The Engine Fuel Venting and Exhaust Emissions rule (14 CFR part 34) applies to civil airplanes that are powered by aircraft gas turbine engines of the classes specified in the rule. The engines must have U.S. standard airworthiness certificates or foreign airworthiness certificates that are equivalent to U.S. standard airworthiness certificates.
U.S. manufactured gas turbine engines or foreign manufactured gas turbine engines that are installed in U.S. manufactured Part 23 or Part 25 aircraft must show compliance to the 14 CFR part 34 fuel venting and exhaust emissions requirements.
Regulated emissions include engine exhaust smoke (SN), hydrocarbons (HC), carbon monoxide (CO), and oxides of nitrogen (NO x), for certain classes of engines.
Responsible FAA organization
The FAA Office of Environment and Energy, AEE-300, has responsibility for maintaining the fuel venting and exhaust emissions standards of 14 CFR part 34. In addition, AEE-300 provides policy and guidance relative to this rule and promotes international harmonization of emissions standards through ICAO.
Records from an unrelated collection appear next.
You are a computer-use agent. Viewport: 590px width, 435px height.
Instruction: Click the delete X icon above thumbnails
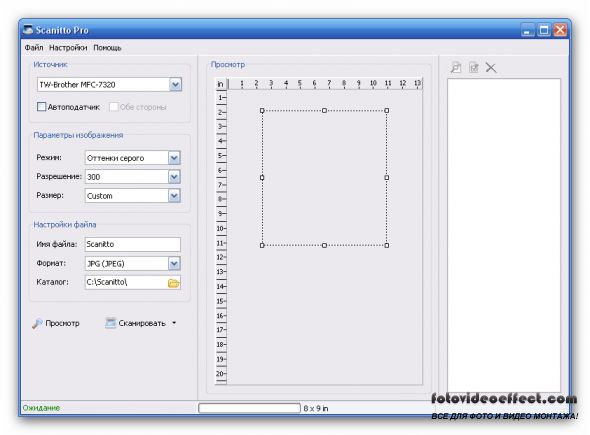[491, 68]
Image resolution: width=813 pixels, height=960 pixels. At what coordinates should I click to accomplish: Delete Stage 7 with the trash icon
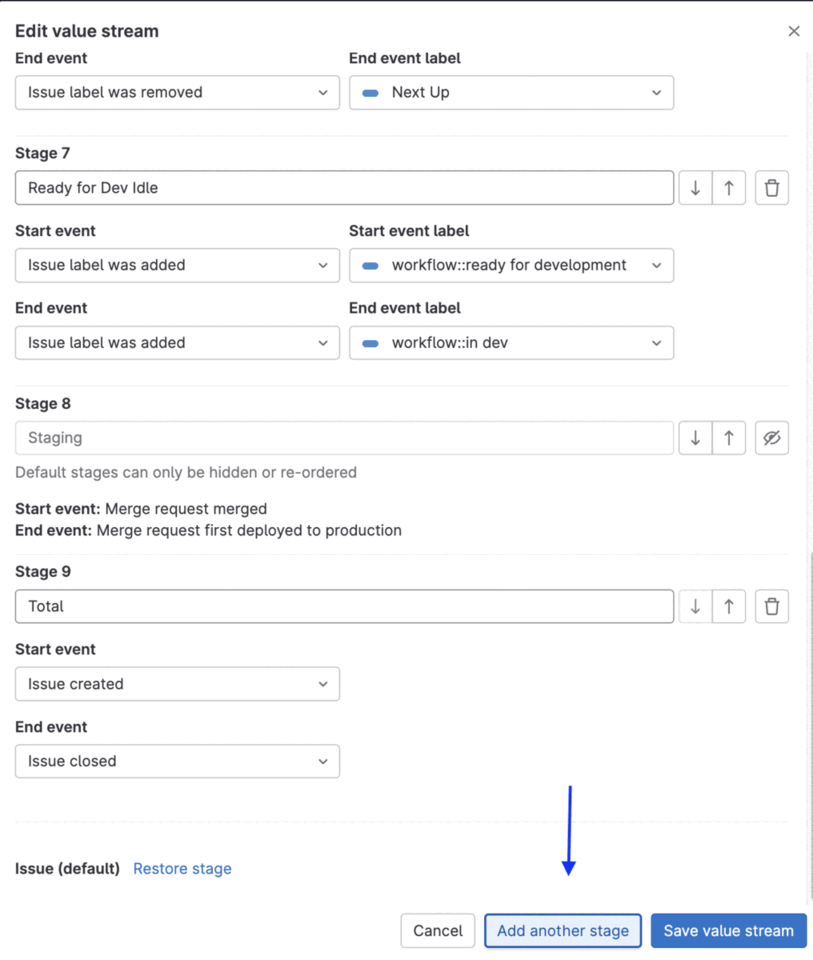(x=771, y=187)
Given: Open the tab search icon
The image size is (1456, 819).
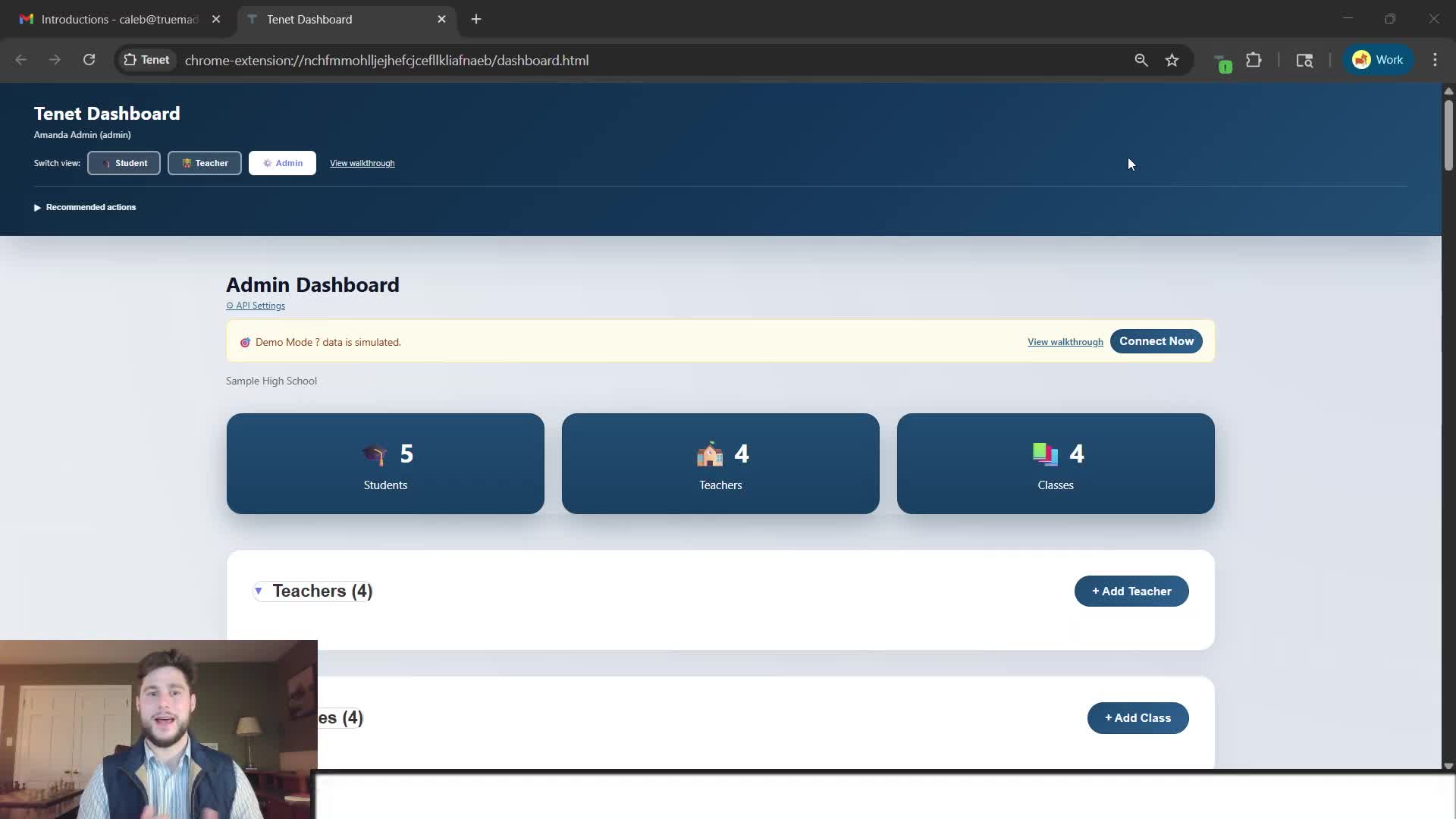Looking at the screenshot, I should (1304, 60).
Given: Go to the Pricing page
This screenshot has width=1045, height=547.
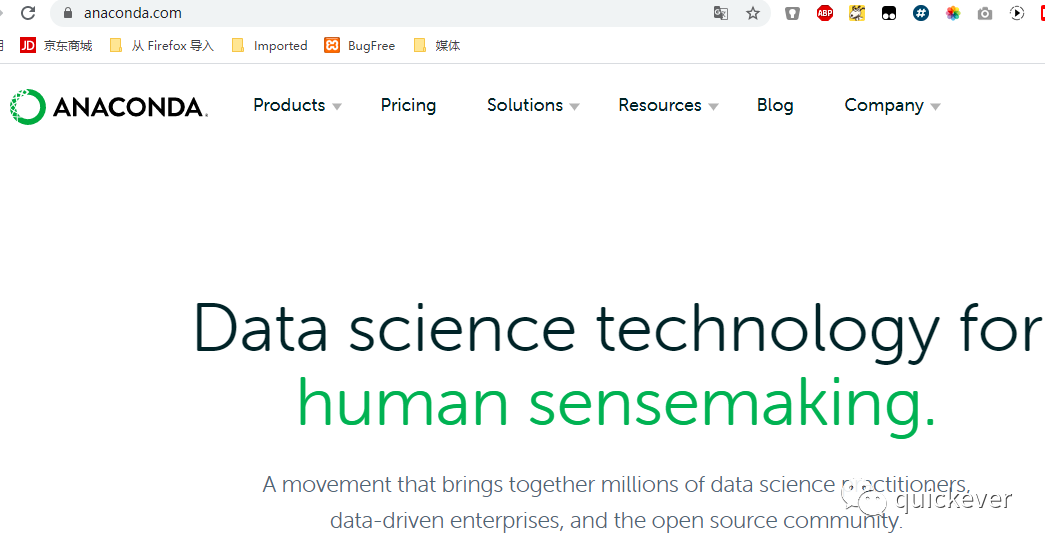Looking at the screenshot, I should 408,105.
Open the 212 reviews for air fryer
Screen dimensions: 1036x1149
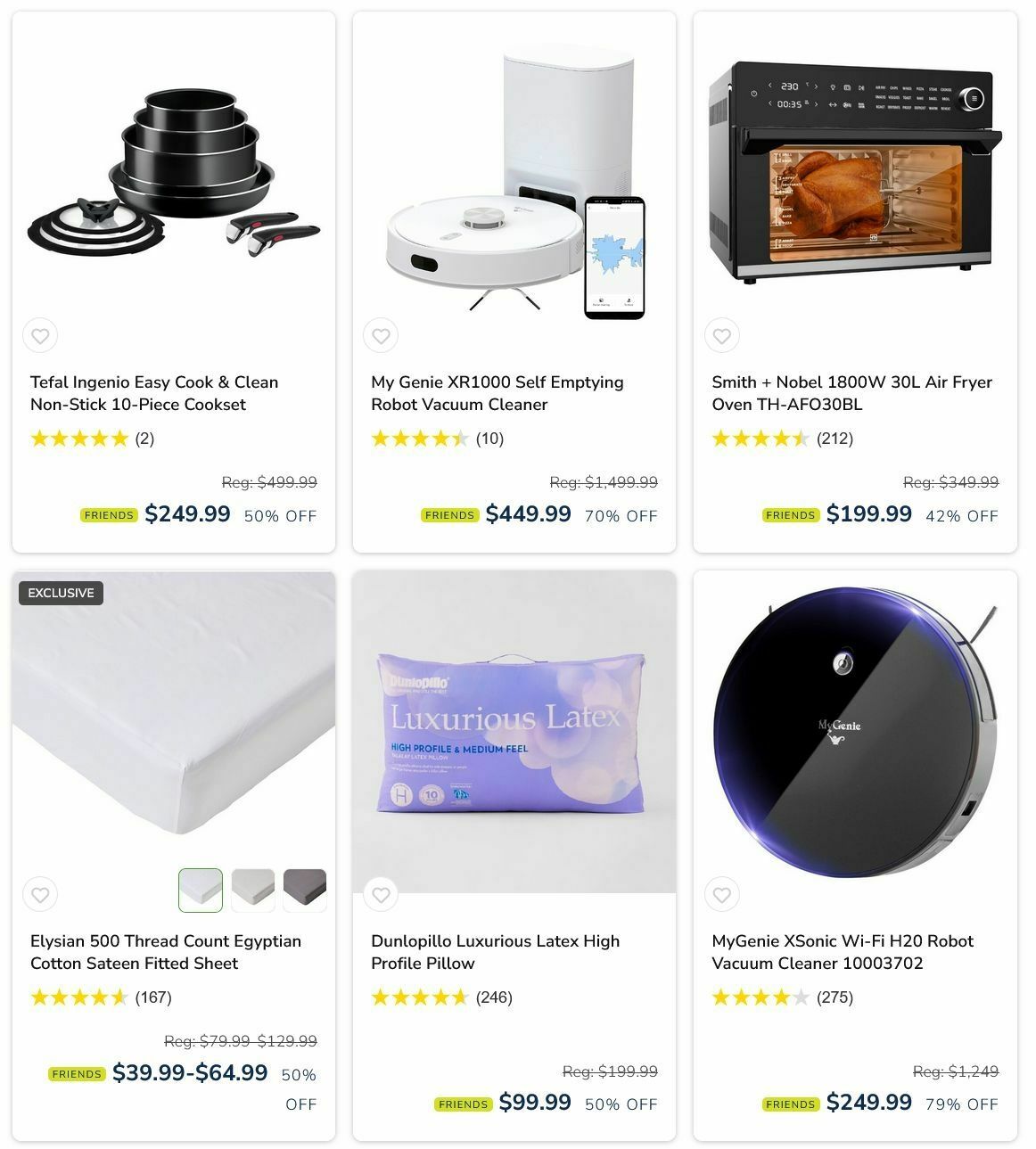pos(835,439)
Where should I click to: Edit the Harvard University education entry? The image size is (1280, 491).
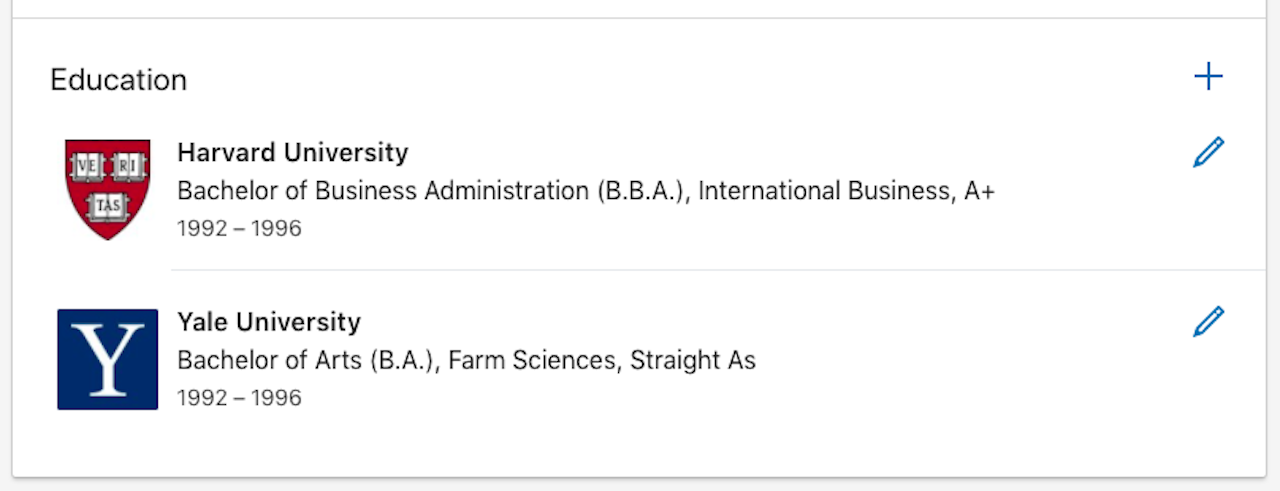click(x=1208, y=153)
Basis of fuel venting and exhaust emissions requirements
The Clean Air Act (CAA) of 1970 directs the Environmental Protection Agency to establish air pollution standards, including those applicable to aircraft exhaust. Under Sections 231 and 232 of the CAA, EPA consults with FAA to ensure that the development and application of requisite technology is possible. FAA issues regulations under 14 CFR Part 34 to ensure compliance with EPA regulations under 40 CFR Part 87.